◆ **About this exercise**: Transcribe the passage of the article on Iranian cyber threats below from "Despite an increase" to "cyberwarfare has emerged.", word for word.

◆ **Excerpt**:
☆ ☆ ☆
An FBI assistant director has said that a hypothetical cyber attack from Iran affecting US technology systems, data and infrastructure would be likely to be considered an act of war.
Brett Leatherman, who leads the FBI’s cyber operations division, said that while Iran and cyber proxies enlisted by Iran have not yet carried out any cataclysmic cyber attacks against the US, he said that all information indicates that Tehran has intensified such efforts.
“If you use cyber weapons to destroy infrastructure, you’re now destroying information that a sovereign nation depends on,” Mr Leatherman said during a discussion on Thursday at the George Washington University’s Programme on Extremism. “That tends to be a red line.”
He pointed to several close calls in 2024, where the FBI was prompted to warn hospitals in the US that Iranians were seeking to compromise US health providers by deploying ransomware.
Ransomware is generally defined as type of malware designed to deny users, businesses or organisations access to their data stored on computers or servers in exchange for money.
In a ransomware attack, data is often encrypted, and criminals demand payment for the decryption key.
“Ultimately, it was freelance cyber operators working out of Iran trying to monetise their activity, trying to get money for engaging in malicious cyber operations,” he said. “The FBI was able to identify that and alert the hospitals early.”

Meanwhile, back in May, an Iranian man pleaded guilty to using ransomware to try to extort millions from governments and organisations in the US.
Despite an increase in cyberattacks, Mr Leatherman said the US retains the ability to overcome and respond to cyber threats from Iran. He also said despite no love loss between the two countries, an unspoken understanding in terms of cyberwarfare has emerged.
“There’s a sense of mutually assured destruction, and if they hit us they now that we can hit them back and can hit them back a lot harder,” he said.
That being said, Mr Leatherman said the FBI determined that in recent years, Tehran has used its cyber operations to impact and disrupt Iranians dissidents operating outside the country.
“They have devised specific lines of effort to identify those individuals in the US and abroad to collect information on them and potentially leverage lethal plotting,” he added.
In 2022, US intelligence determined that Iran's Islamic Revolutionary Guard Corps sought to devise a plot to kill an Iranian-American journalist and activist on US soil. It is not clear to what extent, if at all, cyber-operations were involved.
Mr Leatherman added that while artificial intelligence was quickly being used by globally to increase the effectiveness of attacks and propaganda operations, Iran has not yet been able to do so.
“I do not yet think that Iranians are using AI in the way that China or the Russians are,” he said, referring to Russian cyber operations that used AI to scale cyber influence operations and spread its narratives about the war in Ukraine.
Even without AI, Mr Leatherman pointed to various Iranian efforts in 2024 to hack US presidential campaigns, along with a proliferation of influence operations.
The assistant director’s comments came just hours after the FBI issued a joint cybersecurity advisory regarding forces in China, “who continue to target networks across the globe, particularly in the telecoms, transportation, lodging, and military infrastructure sectors”.
US companies and intelligence agencies are still trying to identify the fallout from the Salt Typhoon cyber breach that became apparent just last year, where the US accused China of sponsoring the attack that infiltrated communications companies and consumers.
☆ ☆ ☆
◆ **The data**:
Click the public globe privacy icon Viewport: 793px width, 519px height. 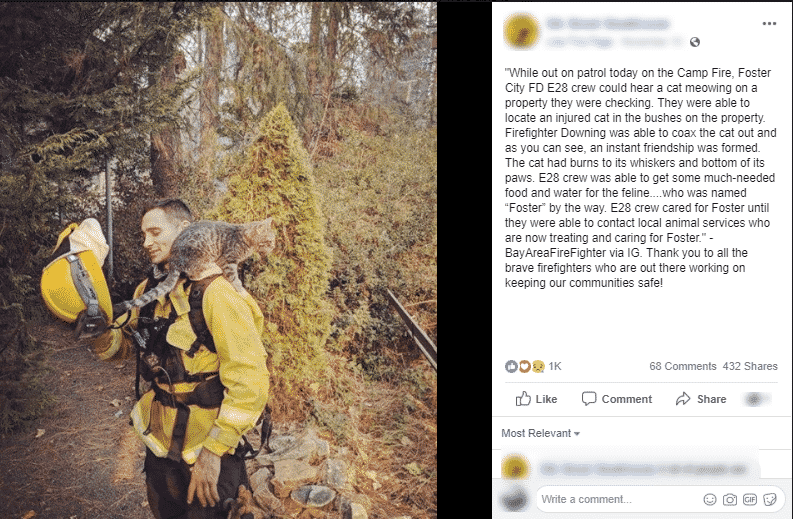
☆ ☆ ☆
◆ **Your response**:
Despite an increase in cyberattacks, Mr Leatherman said the US retains the ability to overcome and respond to cyber threats from Iran. He also said despite no love loss between the two countries, an unspoken understanding in terms of cyberwarfare has emerged.